### THE DATA

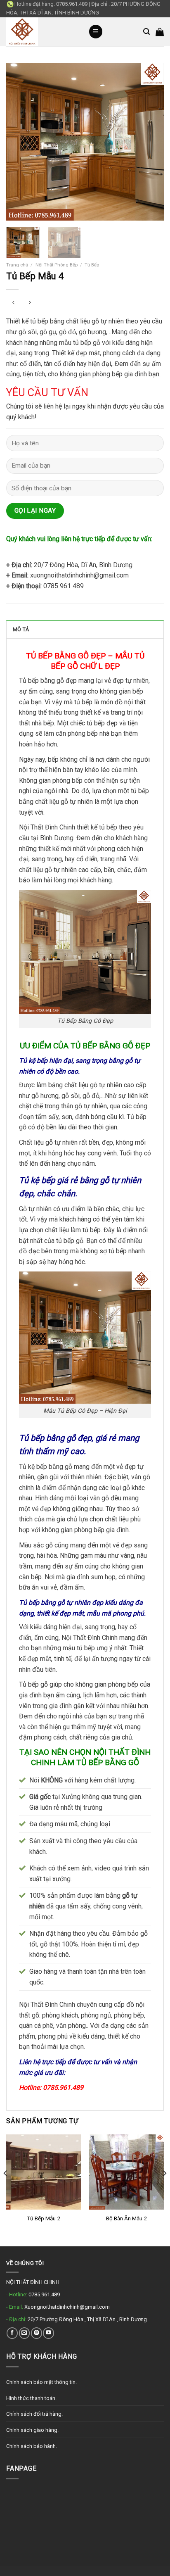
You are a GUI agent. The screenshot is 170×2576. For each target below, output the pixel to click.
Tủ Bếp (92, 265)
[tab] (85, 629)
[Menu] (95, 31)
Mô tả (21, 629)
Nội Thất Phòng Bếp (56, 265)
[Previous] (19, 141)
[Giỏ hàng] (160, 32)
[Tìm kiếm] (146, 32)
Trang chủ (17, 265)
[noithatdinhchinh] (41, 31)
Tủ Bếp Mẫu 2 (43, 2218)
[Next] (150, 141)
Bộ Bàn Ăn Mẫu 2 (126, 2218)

######
### THE DATA

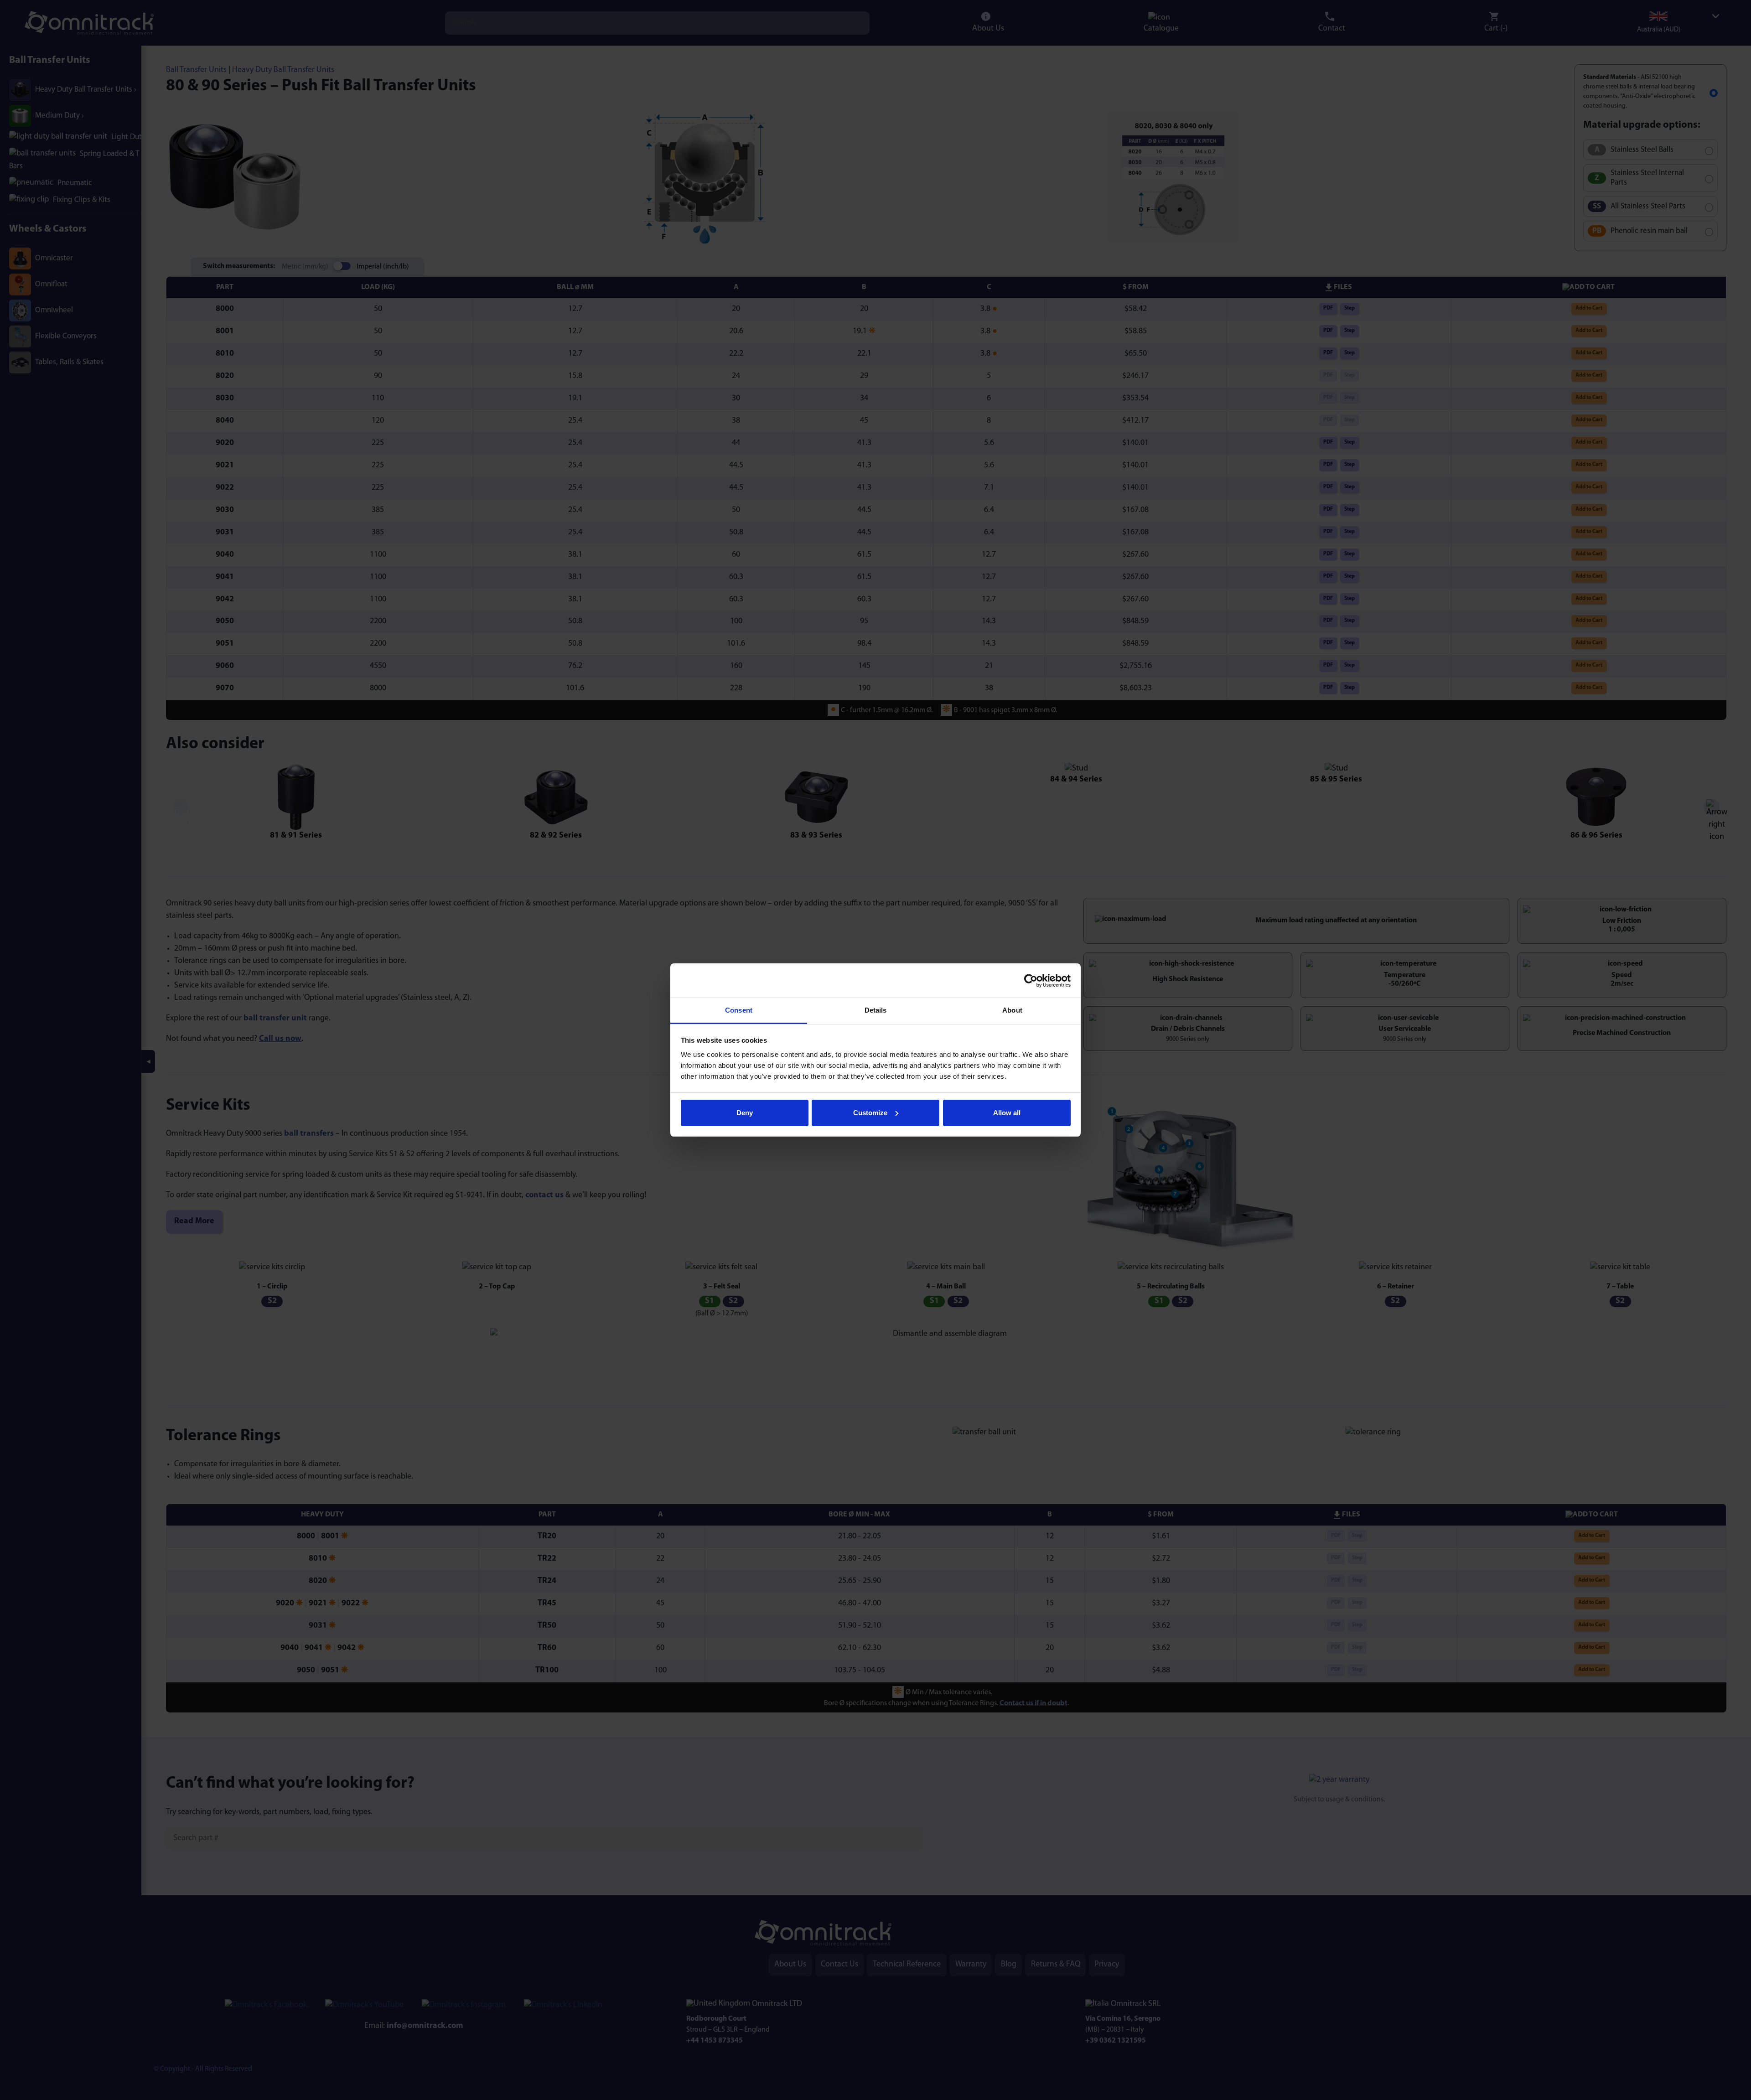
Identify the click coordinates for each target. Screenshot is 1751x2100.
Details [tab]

######

▸ WORK ORDER
All lines above between those holding "[Menu] (95, 31)" and "Bộ Bàn Ăn Mẫu 2 (126, 2218)", inclusive, must be set down unchanged, and no other line may be included.

▸ WRITTEN ANSWER
[Menu] (95, 31)
Mô tả (21, 629)
Nội Thất Phòng Bếp (56, 265)
[Previous] (19, 141)
[Giỏ hàng] (160, 32)
[Tìm kiếm] (146, 32)
Trang chủ (17, 265)
[noithatdinhchinh] (41, 31)
Tủ Bếp Mẫu 2 (43, 2218)
[Next] (150, 141)
Bộ Bàn Ăn Mẫu 2 (126, 2218)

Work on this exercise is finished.